>>>
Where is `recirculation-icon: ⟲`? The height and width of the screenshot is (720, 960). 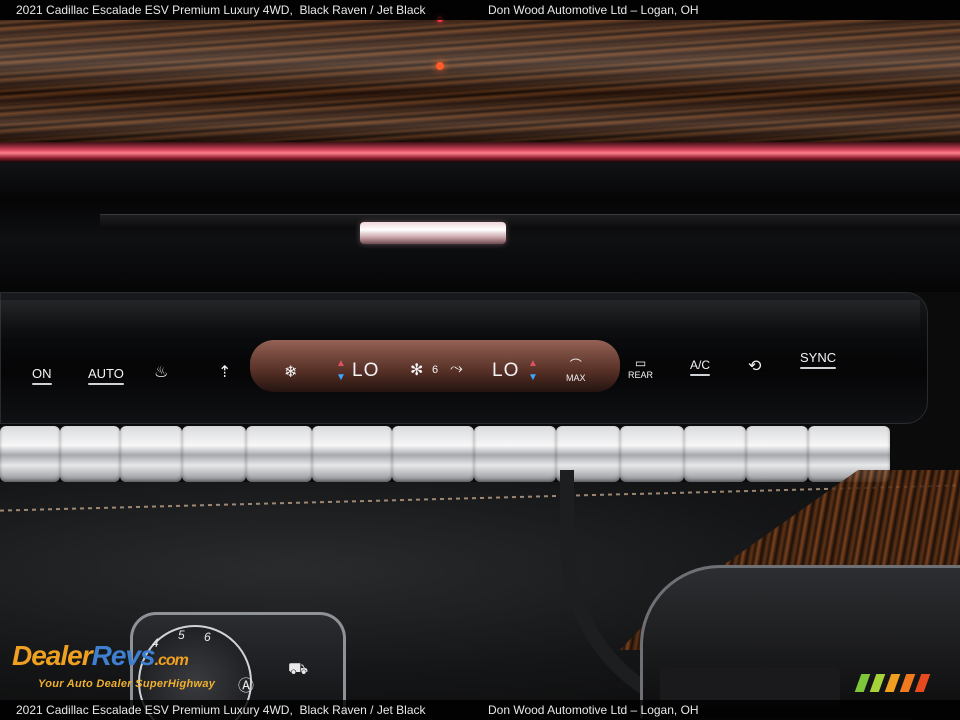
recirculation-icon: ⟲ is located at coordinates (754, 366).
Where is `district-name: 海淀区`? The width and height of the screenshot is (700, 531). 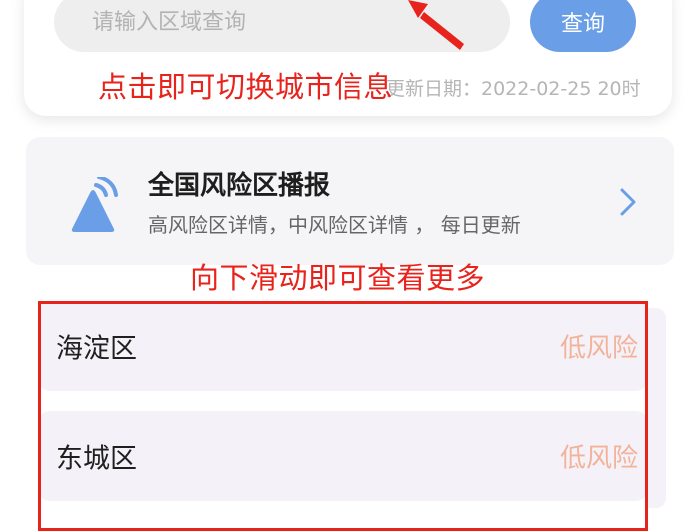 district-name: 海淀区 is located at coordinates (96, 349).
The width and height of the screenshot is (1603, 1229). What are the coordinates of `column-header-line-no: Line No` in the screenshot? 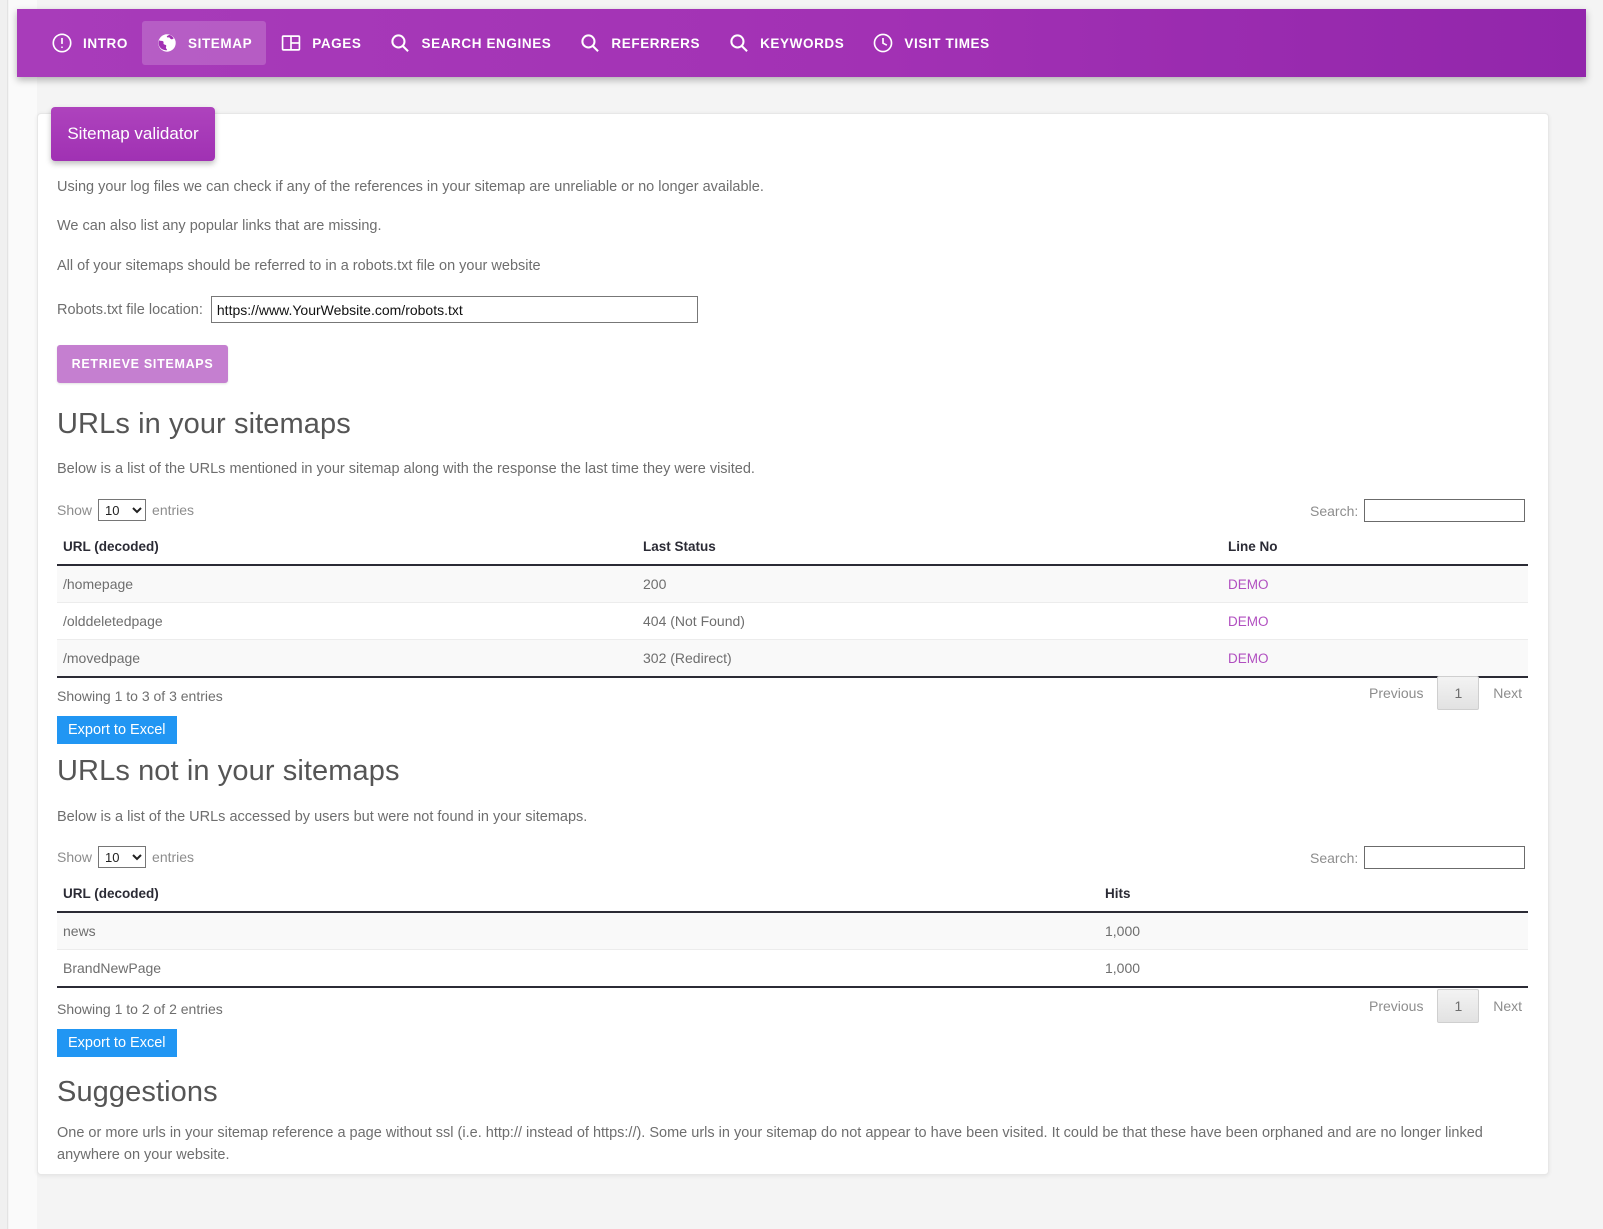 It's located at (1375, 548).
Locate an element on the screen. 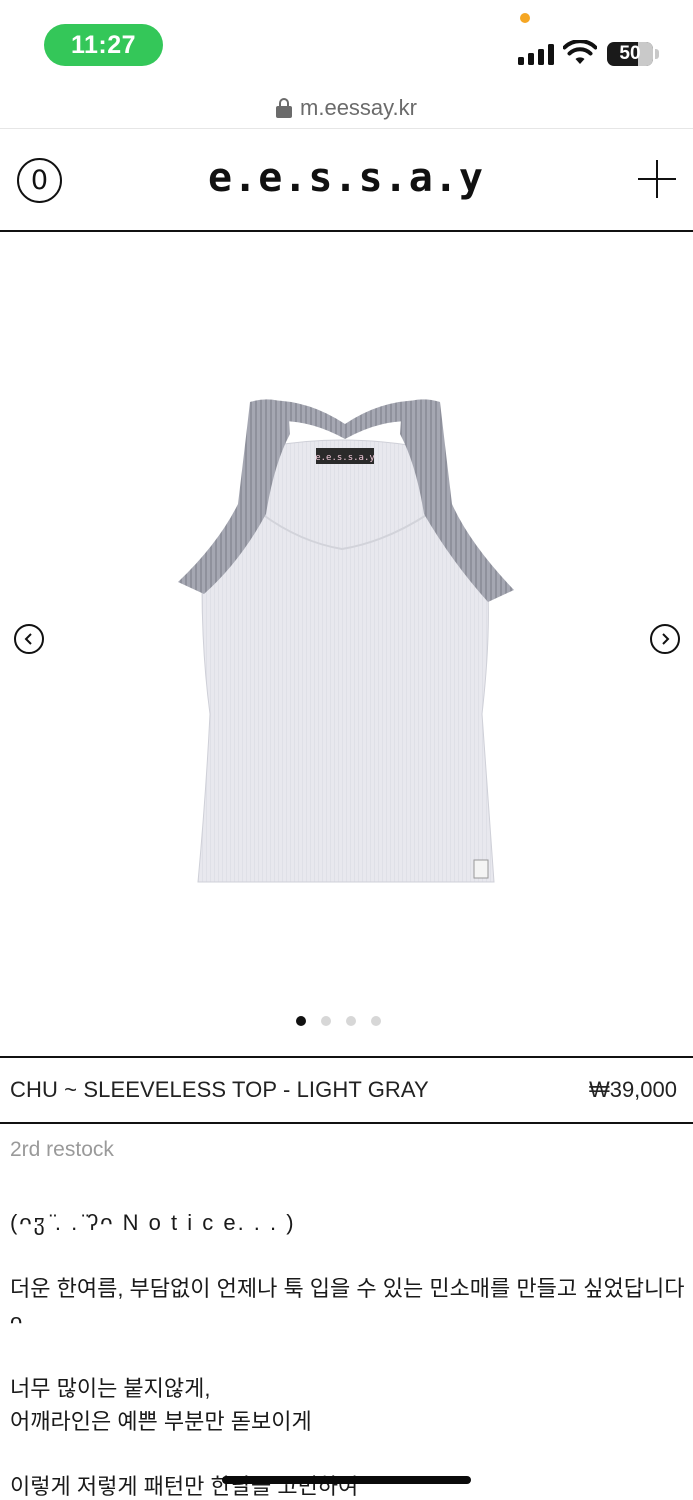 This screenshot has width=693, height=1500. wifi-icon is located at coordinates (580, 52).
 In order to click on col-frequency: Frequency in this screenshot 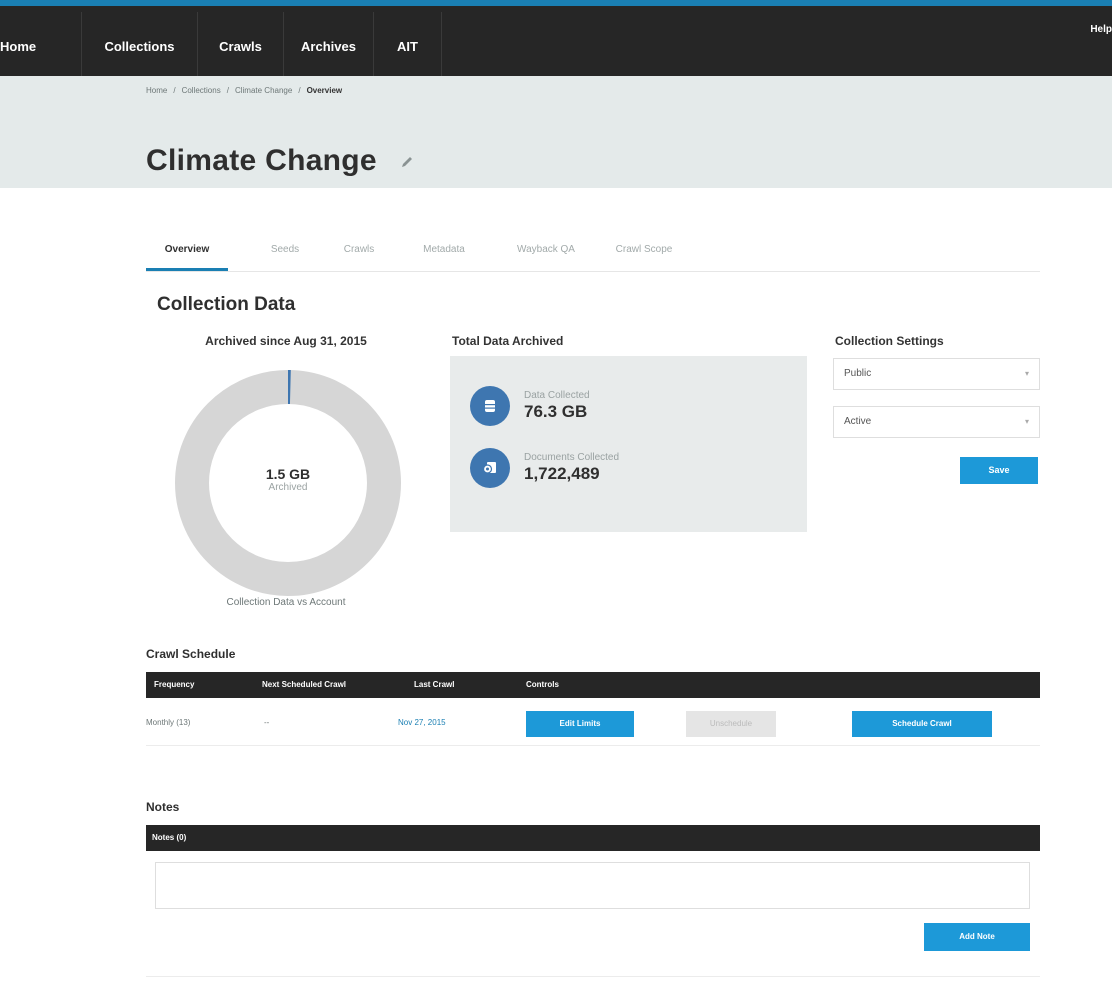, I will do `click(174, 684)`.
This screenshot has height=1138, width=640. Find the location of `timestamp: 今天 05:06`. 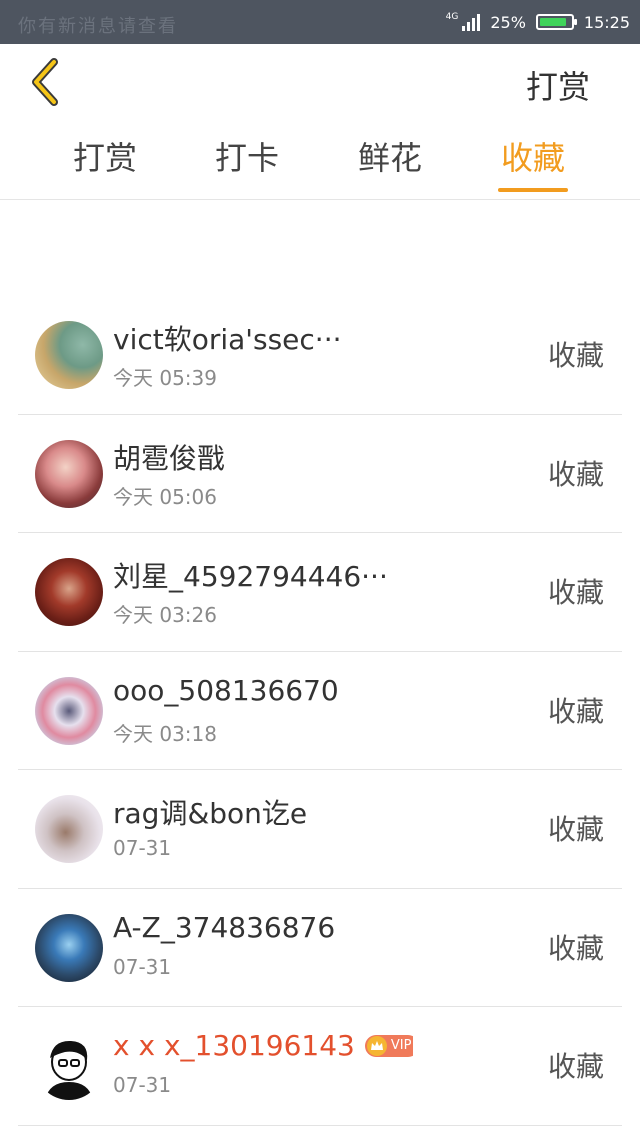

timestamp: 今天 05:06 is located at coordinates (165, 496).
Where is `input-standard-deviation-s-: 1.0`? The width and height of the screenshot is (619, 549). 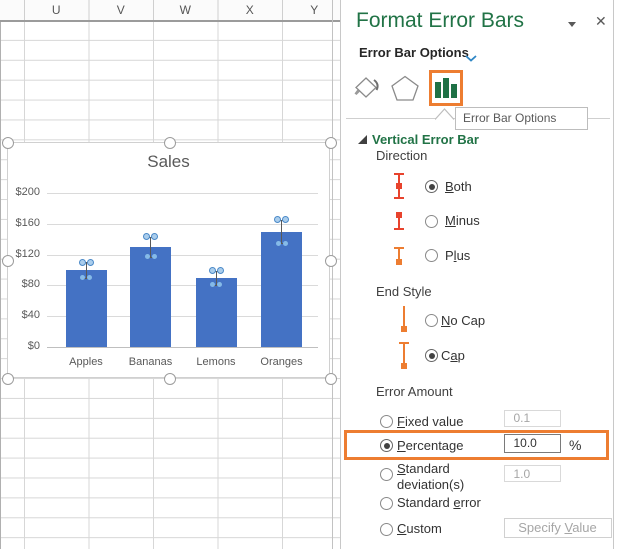 input-standard-deviation-s-: 1.0 is located at coordinates (532, 474).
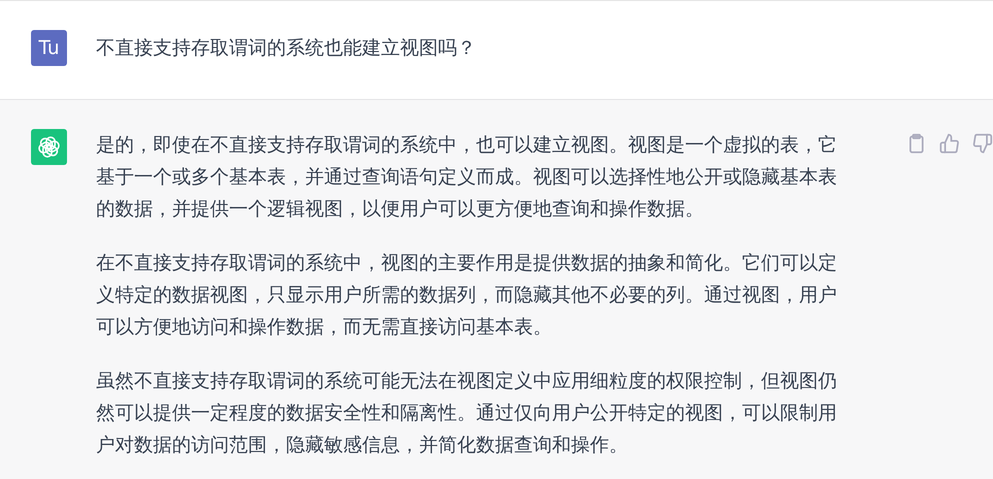 The width and height of the screenshot is (993, 479). What do you see at coordinates (467, 414) in the screenshot?
I see `answer-paragraph: 虽然不直接支持存取谓词的系统可能无法在视图定义中应用细粒度的权限控制，但视图仍然可以提供一定程度的数据安全性和隔离性。通过仅向用户公开特定的视图，可以限制用户对数据的访问范围，隐藏敏感信息，并简化数据查询和操作。` at bounding box center [467, 414].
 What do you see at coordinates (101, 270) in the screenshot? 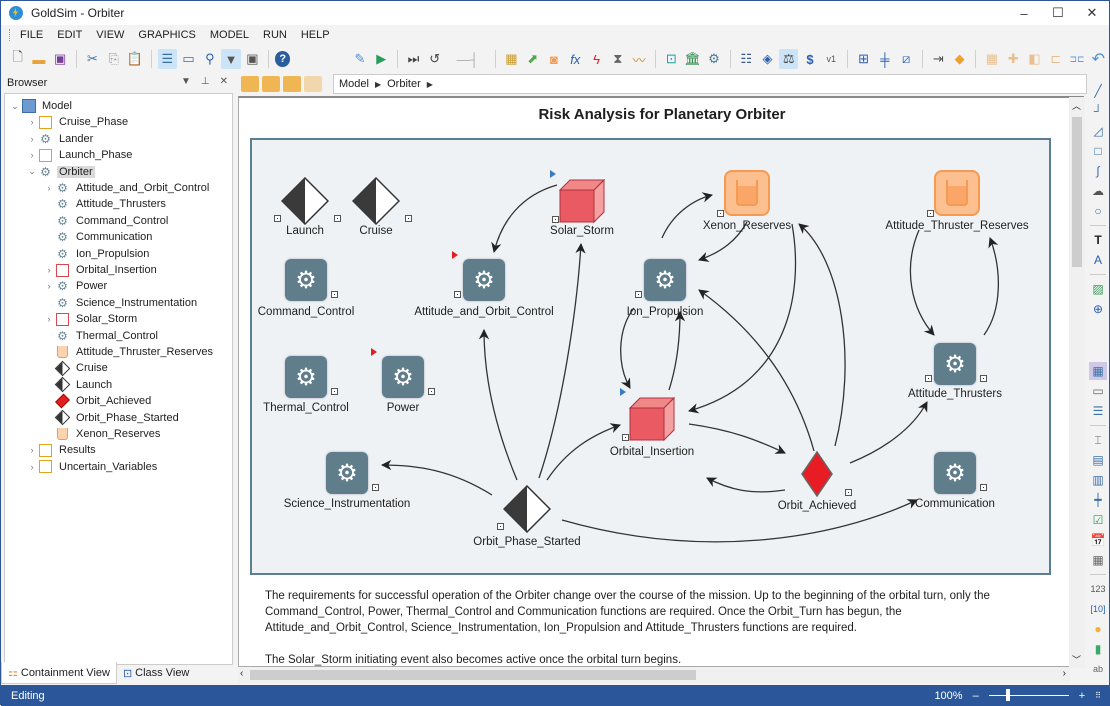
I see `tree-item: › Orbital_Insertion` at bounding box center [101, 270].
<<<
• Work item
Retype the part of the listing that opens with the line containing "This screenshot has height=1138, width=640." and closes with the line containing "timestamp: 今天 05:06 is", both lines included, leaving out the pictures.

• Exercise solution
This screenshot has height=1138, width=640. Find the location of `timestamp: 今天 05:06`. 

timestamp: 今天 05:06 is located at coordinates (165, 496).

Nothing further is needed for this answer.